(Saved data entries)
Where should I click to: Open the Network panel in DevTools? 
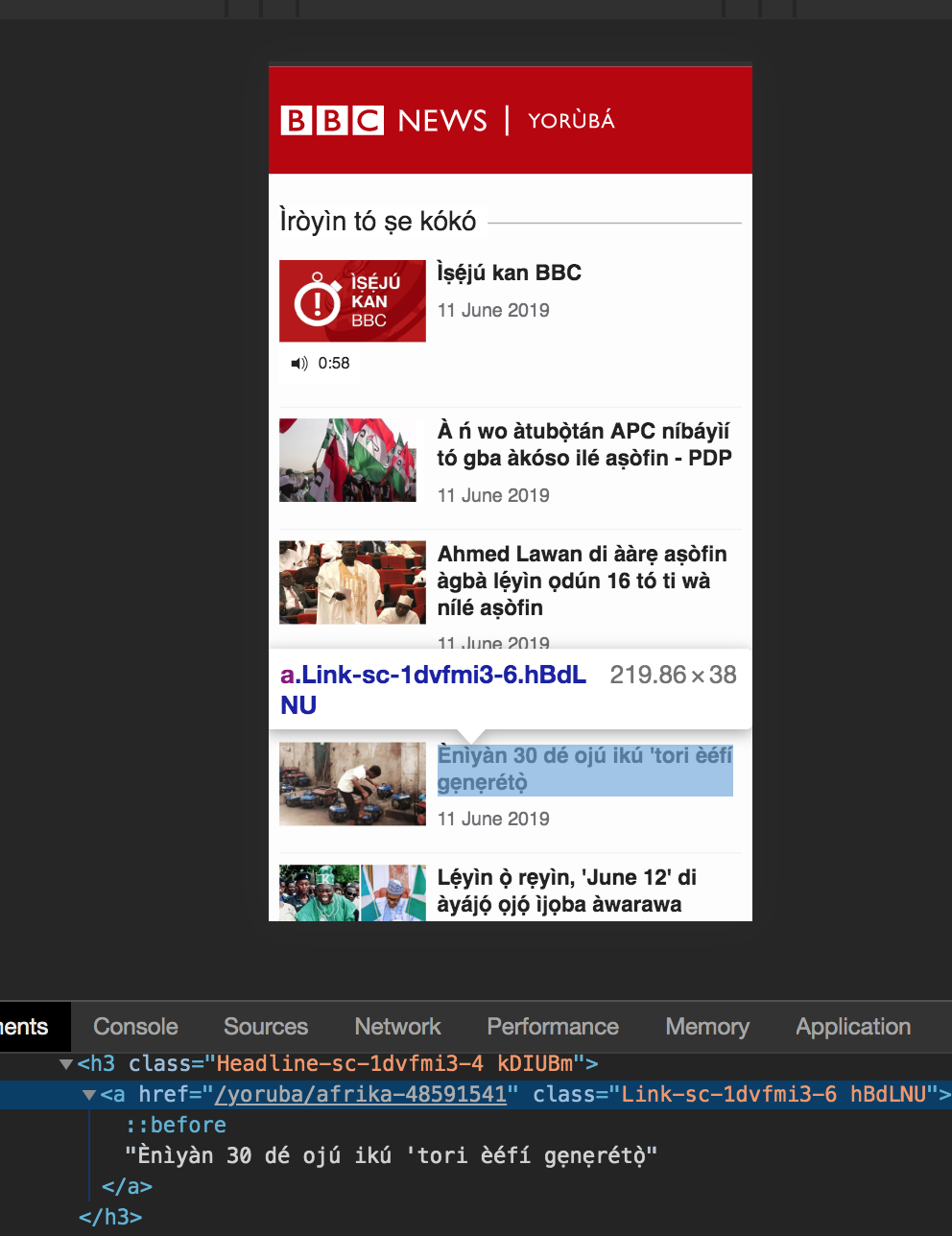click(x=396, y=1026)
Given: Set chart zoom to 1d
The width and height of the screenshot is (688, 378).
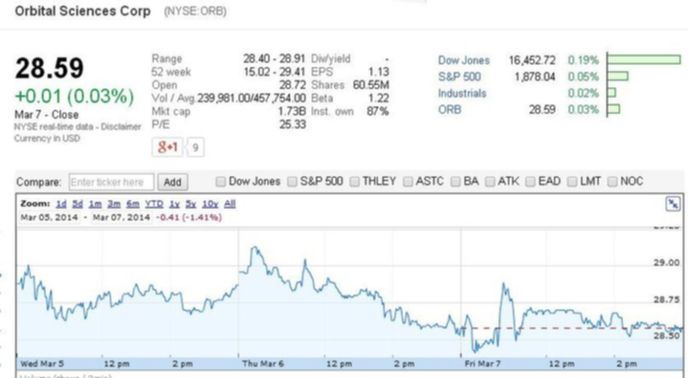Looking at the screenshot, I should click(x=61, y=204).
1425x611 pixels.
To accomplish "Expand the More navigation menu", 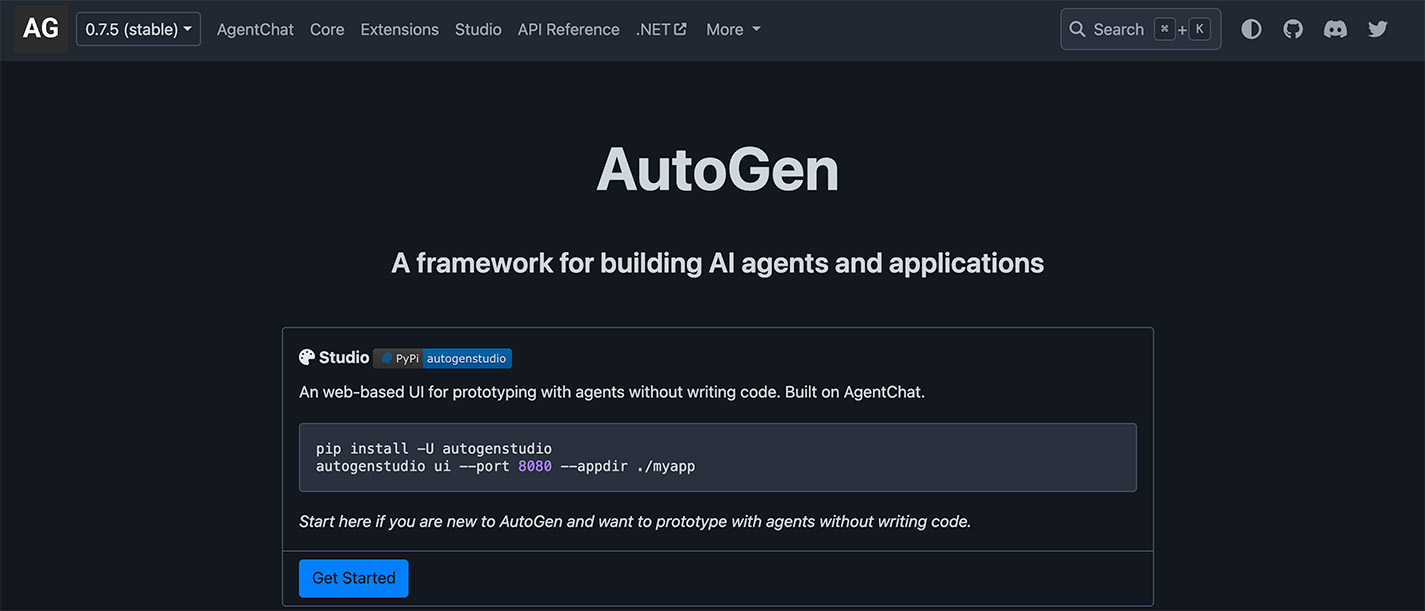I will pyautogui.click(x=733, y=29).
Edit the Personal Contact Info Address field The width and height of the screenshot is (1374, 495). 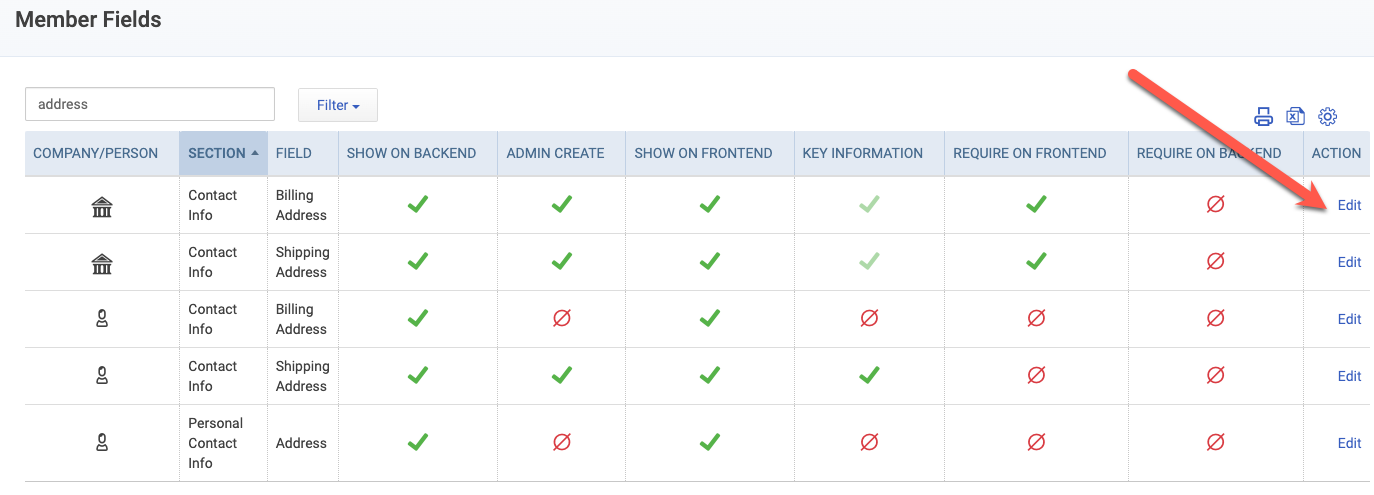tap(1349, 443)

## Problem statement
The answer must be the lines above, word for word, from the first one through the line with "1425x611 pixels.", pictures excluded.

## Solution to this task
Where should I click to: Open the Network panel in DevTools? 
click(x=396, y=1026)
Given: Set chart zoom to 1d
The width and height of the screenshot is (688, 378).
Looking at the screenshot, I should click(x=61, y=204).
1425x611 pixels.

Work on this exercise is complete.